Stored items
☆ ☆ ☆ ☆

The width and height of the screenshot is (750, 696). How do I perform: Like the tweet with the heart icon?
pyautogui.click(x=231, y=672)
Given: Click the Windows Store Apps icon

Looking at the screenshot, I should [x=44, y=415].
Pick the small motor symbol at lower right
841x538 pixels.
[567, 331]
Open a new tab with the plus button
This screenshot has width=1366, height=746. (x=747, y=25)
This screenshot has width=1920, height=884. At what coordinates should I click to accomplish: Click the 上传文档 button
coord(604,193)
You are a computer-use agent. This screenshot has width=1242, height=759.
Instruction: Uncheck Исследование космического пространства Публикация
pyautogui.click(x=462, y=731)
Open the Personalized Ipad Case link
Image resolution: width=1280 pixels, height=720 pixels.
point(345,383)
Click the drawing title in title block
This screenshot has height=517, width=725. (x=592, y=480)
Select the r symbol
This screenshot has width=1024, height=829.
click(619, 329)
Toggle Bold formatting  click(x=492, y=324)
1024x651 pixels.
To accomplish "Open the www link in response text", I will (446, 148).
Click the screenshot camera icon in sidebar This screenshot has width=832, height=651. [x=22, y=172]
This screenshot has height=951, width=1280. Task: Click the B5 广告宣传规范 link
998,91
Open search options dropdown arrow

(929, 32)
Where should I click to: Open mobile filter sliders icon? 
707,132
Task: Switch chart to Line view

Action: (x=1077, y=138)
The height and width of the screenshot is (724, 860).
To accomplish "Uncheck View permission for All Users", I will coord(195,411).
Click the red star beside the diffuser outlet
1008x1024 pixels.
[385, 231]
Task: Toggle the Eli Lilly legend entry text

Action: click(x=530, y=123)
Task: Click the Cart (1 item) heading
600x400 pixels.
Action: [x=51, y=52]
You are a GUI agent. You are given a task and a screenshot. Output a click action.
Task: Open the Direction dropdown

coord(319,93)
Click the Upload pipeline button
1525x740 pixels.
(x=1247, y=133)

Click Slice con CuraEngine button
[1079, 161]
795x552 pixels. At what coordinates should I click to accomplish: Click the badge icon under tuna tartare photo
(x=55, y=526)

☆ ☆ ☆ ☆

The task: Copy each line from the data above that includes "agent".

Result of the task:
You are a computer-use agent. This screenshot has width=1242, height=759.
You are a GUI agent. You are given a task and a screenshot. Output a click action.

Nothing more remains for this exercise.